October 19, 2010
AeroCentre V in Mississauga, Ontario a new breed of suburban office development
A striking example of the adage about necessity being the mother of invention, the recently completed 225,000-square-foot AeroCentreV in Mississauga may be at the vanguard of an entirely new trend in suburban office development.
At least that is what project architect John Gillanders of Sweeny Sterling Finlayson & Co. Architects Inc. believes. Designed by the Toronto-based firm and built by construction manager Vanbots, the building includes five levels of office floors with dual-core slab plates, which sit on top of a three-level above-ground parking garage.
That form of construction traditionally hasn’t been the norm in suburban areas where abundant and relatively inexpensive land — compared to downtown sites — has spawned the prolific development of surface or adjacent deck parking, says Gillanders.
That wasn’t possible at the AeroCentre V site which is located in the Airport Corporate Centre just south of the Pearson International Airport. In fact, it wasn’t originally supposed to be built at all, he says.
The curtainwall-clad, reinforced structure derives its name because it’s the fifth and final part of a campus of buildings developed and owned by the Healthcare of Ontario Pension Plan (HOOPP).
It was only a few years ago when the agency began to notice a surface parking lot serving the first four structures was only partially used. That observation sparked the realization the lot had potential infill redevelopment possibilities, he says.
There was, however, no land for a traditional surface parking area somewhere else and constructing an underground garage would have been prohibitive in a suburban setting, says Gillanders, in explaining the genesis of the design.
The innovative solution was to erect the building over the three-level parking structure which has “wings” extending beyond the office component.
While most of the garage and the office component were built with cast-in place concrete, the wings were fashioned from pre-cast concrete to speed construction.
“We won the competition,” he says, when asked about HOOPP’s initial reaction to the design proposal.
Some of the design and construction dynamics of the project include the installing two independent office lobbies with elevators and stairways at the perimeter of the building to “free up space and be more efficient.”
The floors can easily accommodate an array of different tenants and, in fact, PepsiCo recently signed on to be the lead tenant, he explains.

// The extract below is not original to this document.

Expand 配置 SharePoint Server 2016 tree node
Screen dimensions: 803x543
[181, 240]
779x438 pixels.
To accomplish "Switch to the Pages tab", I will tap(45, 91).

Describing the AeroCentreV as a community asset that rejects traditional building and parking patterns, Gillanders also cites its long list of environmental and energy-efficient features.
Included in that list are exterior sun shades on the south and west sides, light shelves which reflect sunlight deep into the offices and manually operated diffusers in the floor tiles.
Expected to attain a 50-per cent energy savings of the National Model Energy Building Code for comparable buildings, the building was targeted to LEED Silver certification.
“But at this time the design has achieved enough points for a Gold submission.”